Social media giants urged to protect children, UK rejects under-16 ban


Photo: Jaromir Chalabala/Getty

UK regulators are calling on social media giants to enforce stricter protections for children on their platforms after lawmakers rejected a blanket ban for under-16s.

Online safety agencies Ofcom and the Information Commissioner’s Office wrote to YouTube, TikTok, Facebook, Instagram and Snapchat on Thursday, urging them to tackle a wide range of child safety issues, including stricter age verification measures to tackle child grooming on their platforms.

It comes after UK lawmakers voted against a proposal to include a social media ban for under-16s in child welfare legislation being debated earlier this month.

The UK government has launched a consultation on children’s social media use to gather the views of parents and young people on whether a social media ban would be effective.

Governments across Europe are weighing stricter rules to limit teenagers’ use of social media after Australia became the first country to implement a sweeping ban for under-16s in December. Spain, France and Denmark are among the countries with similar measurements.

Australia bans teenagers from using social media in new regulation

Meta urges Australia to reconsider social media ban on under-16s after 500,000 accounts blocked

Better age verification technologies

Ofcom said it has been given an April 30 deadline to respond, calling on social media platforms to report on what they are doing to keep children off their platforms.

Its demands included better enforcement of minimum age requirements, preventing strangers from contacting children, safer content for teenagers and an end to product testing such as AI on children.
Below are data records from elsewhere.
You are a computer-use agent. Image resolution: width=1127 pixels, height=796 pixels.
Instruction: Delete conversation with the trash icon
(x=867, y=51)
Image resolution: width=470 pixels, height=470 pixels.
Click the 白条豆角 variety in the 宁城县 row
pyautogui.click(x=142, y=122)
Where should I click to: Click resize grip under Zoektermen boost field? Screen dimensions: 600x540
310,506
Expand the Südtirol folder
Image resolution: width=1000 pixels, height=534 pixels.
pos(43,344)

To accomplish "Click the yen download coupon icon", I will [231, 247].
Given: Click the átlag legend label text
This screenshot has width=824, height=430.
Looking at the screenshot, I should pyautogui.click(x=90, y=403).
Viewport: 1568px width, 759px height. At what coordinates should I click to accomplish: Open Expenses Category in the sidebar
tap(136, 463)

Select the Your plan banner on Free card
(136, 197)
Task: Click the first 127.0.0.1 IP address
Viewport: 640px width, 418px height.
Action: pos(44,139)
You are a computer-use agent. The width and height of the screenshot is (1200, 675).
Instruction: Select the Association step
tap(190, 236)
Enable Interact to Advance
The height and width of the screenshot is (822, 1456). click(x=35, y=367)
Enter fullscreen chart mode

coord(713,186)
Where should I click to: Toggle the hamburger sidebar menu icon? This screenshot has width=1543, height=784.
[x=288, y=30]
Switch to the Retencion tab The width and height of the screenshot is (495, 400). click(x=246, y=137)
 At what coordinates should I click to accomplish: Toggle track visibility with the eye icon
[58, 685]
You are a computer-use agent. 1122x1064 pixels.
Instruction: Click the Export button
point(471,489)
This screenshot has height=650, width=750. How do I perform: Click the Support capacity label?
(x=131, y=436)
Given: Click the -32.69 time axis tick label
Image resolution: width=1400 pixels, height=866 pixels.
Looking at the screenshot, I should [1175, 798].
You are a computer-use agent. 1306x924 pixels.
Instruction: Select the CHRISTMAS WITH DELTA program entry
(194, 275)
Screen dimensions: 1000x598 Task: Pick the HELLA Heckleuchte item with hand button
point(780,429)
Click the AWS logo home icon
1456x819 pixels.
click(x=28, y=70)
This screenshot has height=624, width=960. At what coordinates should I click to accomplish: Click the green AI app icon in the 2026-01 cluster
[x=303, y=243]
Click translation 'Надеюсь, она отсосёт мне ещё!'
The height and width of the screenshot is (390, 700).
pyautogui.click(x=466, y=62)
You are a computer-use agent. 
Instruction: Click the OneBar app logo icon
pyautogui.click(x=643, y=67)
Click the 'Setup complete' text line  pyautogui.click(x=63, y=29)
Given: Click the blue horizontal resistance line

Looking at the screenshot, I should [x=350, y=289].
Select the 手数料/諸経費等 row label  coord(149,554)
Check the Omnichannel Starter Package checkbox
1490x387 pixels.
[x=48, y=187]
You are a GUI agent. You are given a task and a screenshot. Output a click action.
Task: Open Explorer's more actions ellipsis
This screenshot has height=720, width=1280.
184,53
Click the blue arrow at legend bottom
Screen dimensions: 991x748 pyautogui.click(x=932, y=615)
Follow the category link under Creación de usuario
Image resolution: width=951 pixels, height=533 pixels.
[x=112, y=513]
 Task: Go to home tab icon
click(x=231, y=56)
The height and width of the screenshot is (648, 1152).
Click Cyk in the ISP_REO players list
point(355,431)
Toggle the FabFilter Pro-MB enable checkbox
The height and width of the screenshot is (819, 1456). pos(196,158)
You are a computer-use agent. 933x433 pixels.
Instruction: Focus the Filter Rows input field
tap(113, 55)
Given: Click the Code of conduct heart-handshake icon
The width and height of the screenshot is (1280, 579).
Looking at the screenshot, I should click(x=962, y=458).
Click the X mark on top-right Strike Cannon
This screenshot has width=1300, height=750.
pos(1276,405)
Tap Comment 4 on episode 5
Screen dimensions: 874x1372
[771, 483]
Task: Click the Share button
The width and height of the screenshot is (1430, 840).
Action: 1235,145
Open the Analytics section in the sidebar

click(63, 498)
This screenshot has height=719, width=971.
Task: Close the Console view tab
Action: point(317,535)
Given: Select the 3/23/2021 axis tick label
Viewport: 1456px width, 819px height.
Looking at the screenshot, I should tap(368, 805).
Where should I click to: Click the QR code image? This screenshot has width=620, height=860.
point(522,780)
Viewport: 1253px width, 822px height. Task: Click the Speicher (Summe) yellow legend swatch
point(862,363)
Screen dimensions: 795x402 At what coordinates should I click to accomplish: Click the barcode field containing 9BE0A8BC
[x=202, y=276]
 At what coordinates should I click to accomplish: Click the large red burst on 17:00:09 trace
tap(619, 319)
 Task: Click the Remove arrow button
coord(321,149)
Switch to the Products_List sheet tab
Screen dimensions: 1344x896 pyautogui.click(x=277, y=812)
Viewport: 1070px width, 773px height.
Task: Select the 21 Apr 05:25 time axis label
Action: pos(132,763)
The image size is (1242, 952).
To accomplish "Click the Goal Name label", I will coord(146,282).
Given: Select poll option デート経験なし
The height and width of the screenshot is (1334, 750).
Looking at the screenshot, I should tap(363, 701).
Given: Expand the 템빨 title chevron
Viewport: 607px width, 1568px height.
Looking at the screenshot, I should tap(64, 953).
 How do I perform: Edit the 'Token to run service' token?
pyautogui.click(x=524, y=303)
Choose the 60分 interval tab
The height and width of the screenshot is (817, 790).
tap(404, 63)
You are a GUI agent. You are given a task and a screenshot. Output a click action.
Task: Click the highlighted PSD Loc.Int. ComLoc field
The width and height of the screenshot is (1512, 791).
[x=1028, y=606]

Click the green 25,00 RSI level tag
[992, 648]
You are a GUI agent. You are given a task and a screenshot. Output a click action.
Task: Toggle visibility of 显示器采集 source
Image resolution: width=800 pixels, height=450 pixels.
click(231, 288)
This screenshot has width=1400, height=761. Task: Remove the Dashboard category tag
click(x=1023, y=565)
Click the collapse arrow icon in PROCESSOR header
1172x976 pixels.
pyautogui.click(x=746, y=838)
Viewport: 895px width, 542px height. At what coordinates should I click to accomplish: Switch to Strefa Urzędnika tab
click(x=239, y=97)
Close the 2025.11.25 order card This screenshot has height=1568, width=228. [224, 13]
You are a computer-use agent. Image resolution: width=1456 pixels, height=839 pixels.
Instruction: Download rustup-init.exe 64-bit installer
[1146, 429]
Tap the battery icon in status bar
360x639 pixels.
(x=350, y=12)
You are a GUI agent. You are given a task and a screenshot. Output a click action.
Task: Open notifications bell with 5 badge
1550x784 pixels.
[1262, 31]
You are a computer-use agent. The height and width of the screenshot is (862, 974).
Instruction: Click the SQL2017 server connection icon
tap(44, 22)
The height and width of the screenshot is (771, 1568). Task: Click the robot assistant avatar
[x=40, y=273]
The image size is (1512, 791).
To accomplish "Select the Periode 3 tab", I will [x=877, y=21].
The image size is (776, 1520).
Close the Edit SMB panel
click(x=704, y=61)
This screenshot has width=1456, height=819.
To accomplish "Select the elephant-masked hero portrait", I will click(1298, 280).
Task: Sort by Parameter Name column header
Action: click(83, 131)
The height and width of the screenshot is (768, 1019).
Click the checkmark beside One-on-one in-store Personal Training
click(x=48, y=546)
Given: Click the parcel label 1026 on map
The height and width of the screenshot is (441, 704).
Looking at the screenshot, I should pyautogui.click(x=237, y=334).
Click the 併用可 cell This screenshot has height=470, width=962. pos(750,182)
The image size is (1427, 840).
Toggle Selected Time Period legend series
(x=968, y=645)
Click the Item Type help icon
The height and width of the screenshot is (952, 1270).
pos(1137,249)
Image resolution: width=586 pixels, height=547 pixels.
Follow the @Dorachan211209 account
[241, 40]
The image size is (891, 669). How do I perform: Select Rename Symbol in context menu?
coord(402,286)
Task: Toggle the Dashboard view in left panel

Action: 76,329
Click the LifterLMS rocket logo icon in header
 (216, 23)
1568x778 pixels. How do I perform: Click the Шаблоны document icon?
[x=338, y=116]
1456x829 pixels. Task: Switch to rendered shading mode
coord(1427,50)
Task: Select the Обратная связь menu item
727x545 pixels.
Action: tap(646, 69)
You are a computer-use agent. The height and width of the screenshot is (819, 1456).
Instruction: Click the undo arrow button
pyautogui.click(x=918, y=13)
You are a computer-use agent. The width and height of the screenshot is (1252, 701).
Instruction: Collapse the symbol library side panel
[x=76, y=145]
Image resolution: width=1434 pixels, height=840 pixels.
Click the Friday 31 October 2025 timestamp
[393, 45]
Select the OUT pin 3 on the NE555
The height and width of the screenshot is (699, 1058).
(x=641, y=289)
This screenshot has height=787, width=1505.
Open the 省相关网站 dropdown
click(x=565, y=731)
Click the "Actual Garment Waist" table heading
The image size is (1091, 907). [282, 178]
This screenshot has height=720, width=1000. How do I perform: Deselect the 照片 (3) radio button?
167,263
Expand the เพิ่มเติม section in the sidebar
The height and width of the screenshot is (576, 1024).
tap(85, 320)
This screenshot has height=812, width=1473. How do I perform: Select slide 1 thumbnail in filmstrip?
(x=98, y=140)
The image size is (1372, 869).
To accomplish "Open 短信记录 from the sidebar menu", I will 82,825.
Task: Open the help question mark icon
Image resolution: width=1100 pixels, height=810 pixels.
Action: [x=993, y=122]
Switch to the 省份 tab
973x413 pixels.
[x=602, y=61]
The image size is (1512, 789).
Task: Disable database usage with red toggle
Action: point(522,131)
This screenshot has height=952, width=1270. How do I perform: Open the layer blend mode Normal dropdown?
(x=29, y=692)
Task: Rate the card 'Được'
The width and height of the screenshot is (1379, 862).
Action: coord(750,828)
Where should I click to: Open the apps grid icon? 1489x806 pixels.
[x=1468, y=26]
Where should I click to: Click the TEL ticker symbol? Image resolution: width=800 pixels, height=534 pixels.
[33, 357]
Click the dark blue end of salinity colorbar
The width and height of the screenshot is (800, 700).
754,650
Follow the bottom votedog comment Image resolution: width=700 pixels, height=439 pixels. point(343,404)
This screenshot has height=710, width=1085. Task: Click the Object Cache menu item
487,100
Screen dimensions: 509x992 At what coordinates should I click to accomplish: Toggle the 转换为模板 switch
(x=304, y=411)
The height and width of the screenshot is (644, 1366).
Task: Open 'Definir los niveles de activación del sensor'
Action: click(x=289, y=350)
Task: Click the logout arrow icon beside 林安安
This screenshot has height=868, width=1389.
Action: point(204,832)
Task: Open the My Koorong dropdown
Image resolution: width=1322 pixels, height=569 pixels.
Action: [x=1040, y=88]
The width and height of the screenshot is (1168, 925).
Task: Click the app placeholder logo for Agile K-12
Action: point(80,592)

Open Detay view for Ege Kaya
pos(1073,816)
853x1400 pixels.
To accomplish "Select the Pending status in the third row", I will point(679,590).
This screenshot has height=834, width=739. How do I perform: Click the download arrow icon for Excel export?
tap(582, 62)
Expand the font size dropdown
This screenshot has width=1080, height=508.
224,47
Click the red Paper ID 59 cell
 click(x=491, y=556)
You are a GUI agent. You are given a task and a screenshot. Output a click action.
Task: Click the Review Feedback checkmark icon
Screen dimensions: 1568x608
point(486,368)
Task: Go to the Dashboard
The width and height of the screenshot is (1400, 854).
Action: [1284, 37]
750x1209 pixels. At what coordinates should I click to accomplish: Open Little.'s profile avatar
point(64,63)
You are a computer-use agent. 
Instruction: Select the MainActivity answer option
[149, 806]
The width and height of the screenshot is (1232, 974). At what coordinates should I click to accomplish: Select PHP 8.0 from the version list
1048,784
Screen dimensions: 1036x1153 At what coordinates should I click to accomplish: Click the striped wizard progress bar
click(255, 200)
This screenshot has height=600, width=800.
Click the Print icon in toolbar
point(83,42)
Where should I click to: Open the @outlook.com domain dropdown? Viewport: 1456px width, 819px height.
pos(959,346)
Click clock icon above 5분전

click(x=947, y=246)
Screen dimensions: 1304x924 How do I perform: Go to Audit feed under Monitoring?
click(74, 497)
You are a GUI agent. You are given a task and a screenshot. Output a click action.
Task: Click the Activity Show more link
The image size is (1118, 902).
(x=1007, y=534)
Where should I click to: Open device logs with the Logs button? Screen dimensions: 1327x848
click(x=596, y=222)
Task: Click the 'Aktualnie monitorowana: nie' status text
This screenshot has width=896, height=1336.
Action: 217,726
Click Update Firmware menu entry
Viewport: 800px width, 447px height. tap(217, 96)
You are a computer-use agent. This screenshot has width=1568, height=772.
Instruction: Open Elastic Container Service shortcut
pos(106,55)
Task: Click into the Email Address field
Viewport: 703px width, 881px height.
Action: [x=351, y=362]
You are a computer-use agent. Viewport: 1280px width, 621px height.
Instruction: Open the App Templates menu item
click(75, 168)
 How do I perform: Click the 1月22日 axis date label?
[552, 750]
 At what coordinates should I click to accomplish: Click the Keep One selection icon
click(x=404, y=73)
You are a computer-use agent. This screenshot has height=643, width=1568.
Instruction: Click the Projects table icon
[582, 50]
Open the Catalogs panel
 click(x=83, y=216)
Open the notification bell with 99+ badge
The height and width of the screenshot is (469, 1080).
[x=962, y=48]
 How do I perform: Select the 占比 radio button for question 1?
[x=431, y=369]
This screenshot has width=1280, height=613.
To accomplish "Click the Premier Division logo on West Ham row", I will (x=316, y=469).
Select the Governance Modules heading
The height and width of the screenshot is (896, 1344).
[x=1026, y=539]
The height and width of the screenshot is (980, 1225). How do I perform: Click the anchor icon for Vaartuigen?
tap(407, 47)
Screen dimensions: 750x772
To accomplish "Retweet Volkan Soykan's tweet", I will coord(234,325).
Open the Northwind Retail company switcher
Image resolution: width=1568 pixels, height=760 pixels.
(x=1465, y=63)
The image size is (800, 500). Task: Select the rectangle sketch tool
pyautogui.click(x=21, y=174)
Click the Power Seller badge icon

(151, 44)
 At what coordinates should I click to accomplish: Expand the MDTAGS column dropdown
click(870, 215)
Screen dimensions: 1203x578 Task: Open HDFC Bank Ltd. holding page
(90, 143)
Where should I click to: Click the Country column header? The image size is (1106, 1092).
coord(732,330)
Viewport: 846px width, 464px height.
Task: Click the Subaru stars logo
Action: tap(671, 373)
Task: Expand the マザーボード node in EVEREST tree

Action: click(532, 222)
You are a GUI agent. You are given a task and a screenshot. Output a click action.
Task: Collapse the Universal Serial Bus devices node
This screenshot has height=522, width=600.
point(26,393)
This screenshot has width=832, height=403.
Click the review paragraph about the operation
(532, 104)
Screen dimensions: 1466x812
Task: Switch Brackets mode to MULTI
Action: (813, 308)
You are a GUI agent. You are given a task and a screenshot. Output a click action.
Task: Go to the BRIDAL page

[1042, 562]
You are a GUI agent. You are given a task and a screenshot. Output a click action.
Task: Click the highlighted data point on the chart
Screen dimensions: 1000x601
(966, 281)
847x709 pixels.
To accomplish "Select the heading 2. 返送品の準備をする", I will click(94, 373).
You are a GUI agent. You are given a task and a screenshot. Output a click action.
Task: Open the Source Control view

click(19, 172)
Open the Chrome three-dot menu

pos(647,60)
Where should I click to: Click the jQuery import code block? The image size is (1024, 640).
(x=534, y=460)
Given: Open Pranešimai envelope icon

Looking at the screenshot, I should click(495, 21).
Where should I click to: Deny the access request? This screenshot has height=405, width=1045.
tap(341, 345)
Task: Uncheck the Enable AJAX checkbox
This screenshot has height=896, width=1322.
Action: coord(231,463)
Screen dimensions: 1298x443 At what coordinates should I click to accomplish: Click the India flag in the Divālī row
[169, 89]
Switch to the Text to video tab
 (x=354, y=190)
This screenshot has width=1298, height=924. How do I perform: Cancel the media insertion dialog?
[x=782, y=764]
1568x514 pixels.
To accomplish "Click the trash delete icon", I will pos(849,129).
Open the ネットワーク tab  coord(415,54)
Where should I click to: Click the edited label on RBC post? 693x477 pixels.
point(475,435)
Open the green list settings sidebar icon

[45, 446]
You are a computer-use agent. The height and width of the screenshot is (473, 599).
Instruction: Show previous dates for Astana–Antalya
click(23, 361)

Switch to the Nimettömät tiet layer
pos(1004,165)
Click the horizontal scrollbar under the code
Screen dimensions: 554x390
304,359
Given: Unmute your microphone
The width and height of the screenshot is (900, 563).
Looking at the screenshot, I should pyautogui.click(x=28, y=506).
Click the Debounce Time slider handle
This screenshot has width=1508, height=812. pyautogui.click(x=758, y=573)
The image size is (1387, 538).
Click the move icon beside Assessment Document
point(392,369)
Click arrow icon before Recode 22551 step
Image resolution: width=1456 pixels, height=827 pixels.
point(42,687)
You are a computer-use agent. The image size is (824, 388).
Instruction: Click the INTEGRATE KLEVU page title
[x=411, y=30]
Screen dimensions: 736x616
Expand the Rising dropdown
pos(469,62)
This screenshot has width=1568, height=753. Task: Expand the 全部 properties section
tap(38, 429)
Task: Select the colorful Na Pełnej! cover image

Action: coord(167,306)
Tech giants are “failing to put children’s safety at the heart of their products” and are falling short of promises to keep children safe online,” said Ofcom CEO Melanie Dawes.

“Without proper safeguards, such as effective age checks, children are routinely exposed to risks they did not choose, in services they cannot realistically avoid,” Dawes said.

The ICO published an open letter on Thursday, saying social media platforms would need to use facial age estimation, digital ID or one-time photo matching to get better at age verification.

Many platforms rely on “self-declaration” as the main way of verifying a user’s age, but this is “easily circumvented” and ineffective, according to the regulator.

“This puts children under the age of 13 at risk, allowing their information to be unlawfully collected and used without the protections they deserve,” Paul Arnold, CEO of the ICO, said in the letter.

“With ever-growing public concern, the status quo is not working, and the industry must do more to protect children. You must act now to identify and implement currently viable technologies to prevent underage children from accessing your service,” added Arnold.

Meta followed Australia’s social media ban, blocking 500,000 accounts believed to belong to under-16s from Instagram, Facebook and threads in the early days. But it called on the Australian government to reconsider, saying the blanket ban could encourage teenagers to evade the law and access social media sites without the necessary safeguards.

Instagram says it will alert parents when their teen repeatedly searches for words like suicide and self-harm in a short period of time.

A significant inquiry was conducted against Meta And Alphabet launched in January, targeting a young woman and her mother accused of having design features that contribute to Instagram and YouTube addiction.

Meta CEO Mark Zuckerberg and Instagram CEO Adam Mosseri have already testified, with a result expected in mid-March. The case could set a precedent for what responsibility social media companies have toward their younger users.

The European Commission launched an investigation into Elon Musk’s X in January over the spread of sexually explicit child content by its AI chatbot Grok. Additionally, it issued a £14 million fine ($18 million) against the ICO Reddit For unlawful processing of children’s personal data in February.

What the tech firms say

In a statement, a Meta spokesperson told CNBC it has implemented some of the measures already outlined by regulators, including using “AI to detect users’ age based on their activity and facial age estimation technology.”

It has a separate teen account with built-in safeguards, a spokesperson said. “With teenagers using an average of 40 apps per week, the most effective way to meet our own age assurance approach is to centrally verify age at the app store level,” he added.

TikTok has rolled out enhanced technologies across Europe since January, with the help of expert moderators, to detect and remove accounts belonging to anyone under its minimum age of 13.

It uses facial age estimation, credit card verification or government-approved identification to verify a user’s age, the company said.

Snapchat and YouTube did not immediately respond to requests for comment from CNBC.